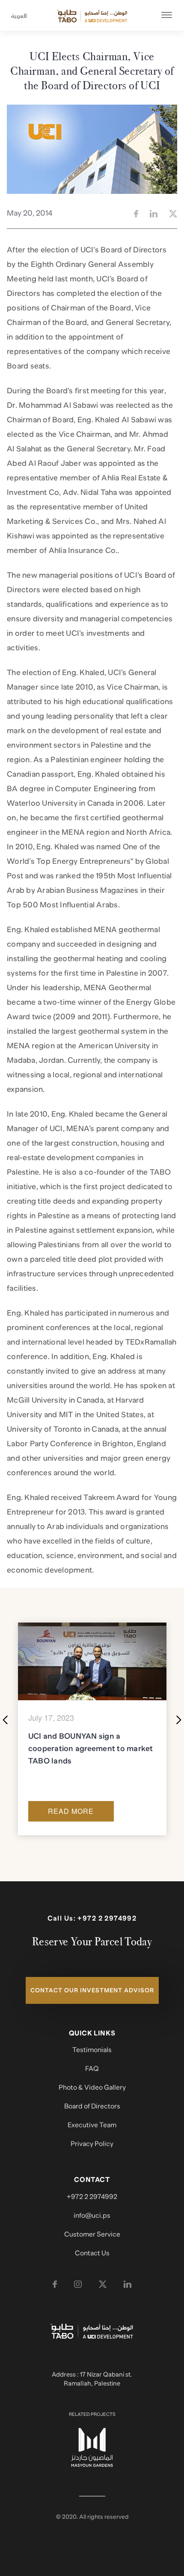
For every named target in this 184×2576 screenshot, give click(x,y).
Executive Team (92, 2125)
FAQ (92, 2069)
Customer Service (92, 2234)
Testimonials (92, 2050)
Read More (71, 1811)
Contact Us (92, 2253)
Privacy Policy (92, 2144)
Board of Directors (92, 2106)
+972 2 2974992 (107, 1918)
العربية (16, 16)
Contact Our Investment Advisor (92, 1990)
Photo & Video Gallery (92, 2087)
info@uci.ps (92, 2215)
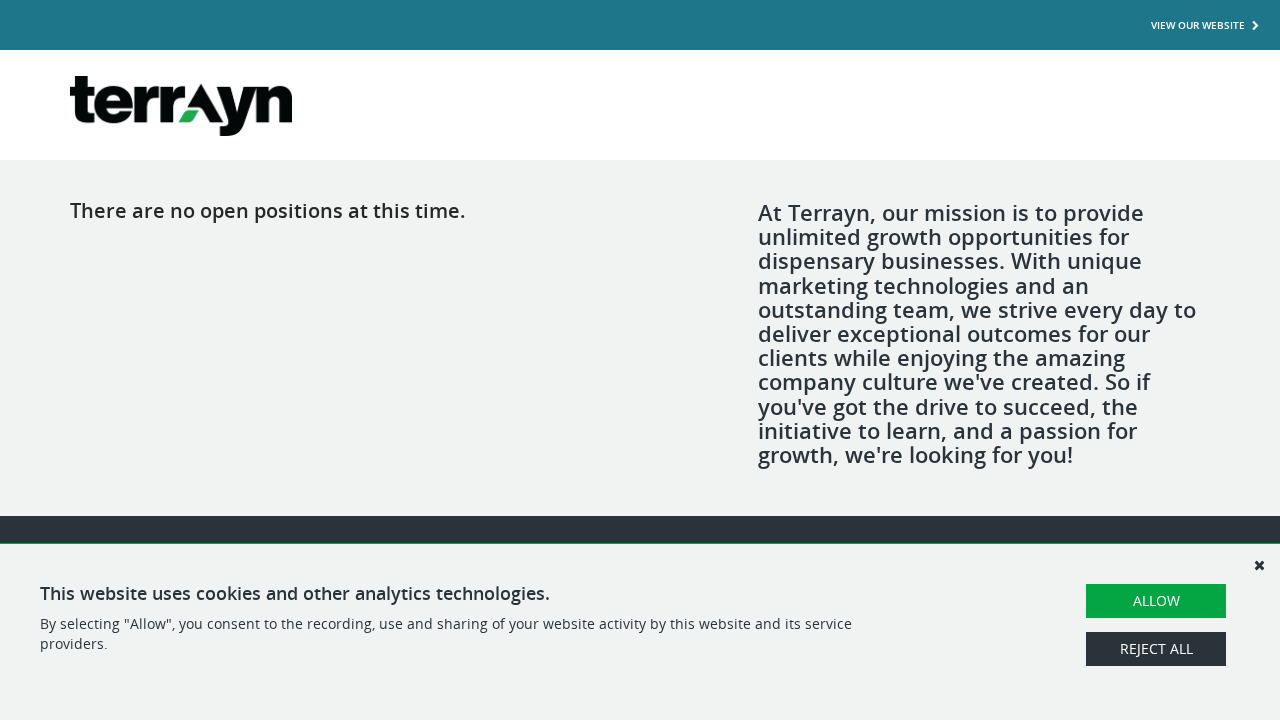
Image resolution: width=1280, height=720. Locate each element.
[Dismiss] (1259, 565)
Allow (1156, 600)
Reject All (1156, 648)
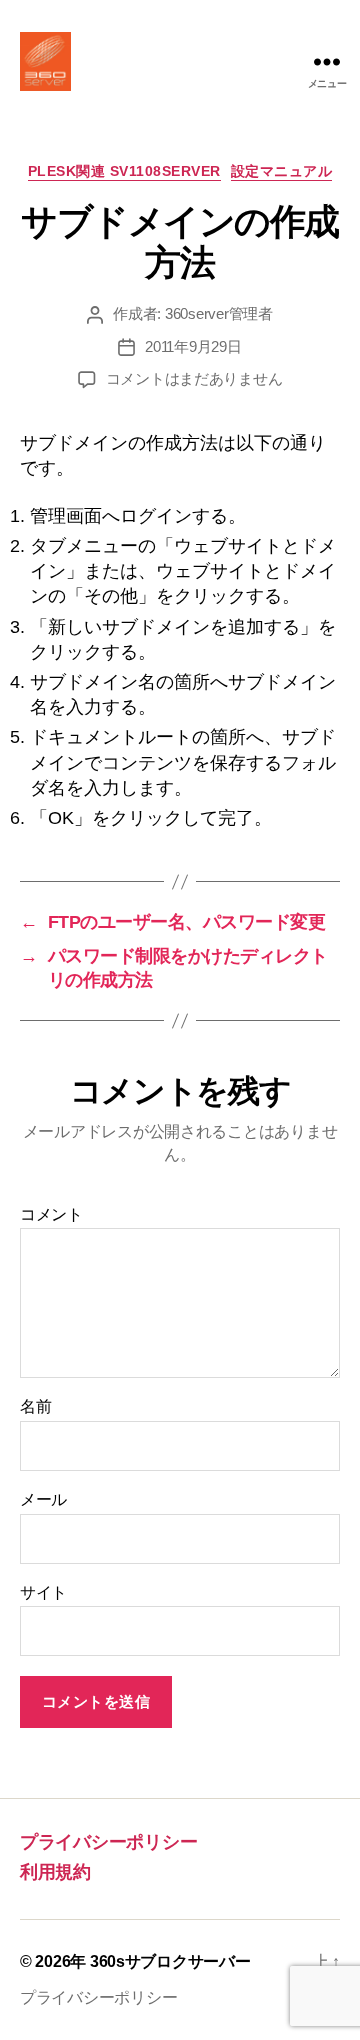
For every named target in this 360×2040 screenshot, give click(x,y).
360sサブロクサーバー (170, 1961)
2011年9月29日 (193, 346)
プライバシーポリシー (108, 1842)
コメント (51, 1214)
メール (43, 1499)
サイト (43, 1592)
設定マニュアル (282, 171)
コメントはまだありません (194, 378)
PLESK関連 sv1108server (124, 171)
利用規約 (55, 1872)
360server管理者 (219, 313)
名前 (35, 1406)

· · · · ·

> What the exercise asks
Please reproduce every record exactly, leaving the pictures out.

> Exercise output
For every named target in this 184×2576 screenshot, give click(x,y).
Executive Team (92, 2125)
FAQ (92, 2069)
Customer Service (92, 2234)
Testimonials (92, 2050)
Read More (71, 1811)
Contact Us (92, 2253)
Privacy Policy (92, 2144)
Board of Directors (92, 2106)
+972 2 2974992 (107, 1918)
العربية (16, 16)
Contact Our Investment Advisor (92, 1990)
Photo & Video Gallery (92, 2087)
info@uci.ps (92, 2215)
Image resolution: width=1280, height=720. Locate each element.
[Dismiss] (1259, 565)
Allow (1156, 600)
Reject All (1156, 648)
For every named target in this 360×2040 screenshot, give click(x,y).
360sサブロクサーバー (170, 1961)
2011年9月29日 (193, 346)
プライバシーポリシー (108, 1842)
コメント (51, 1214)
メール (43, 1499)
サイト (43, 1592)
設定マニュアル (282, 171)
コメントはまだありません (194, 378)
PLESK関連 sv1108server (124, 171)
利用規約 (55, 1872)
360server管理者 (219, 313)
名前 (35, 1406)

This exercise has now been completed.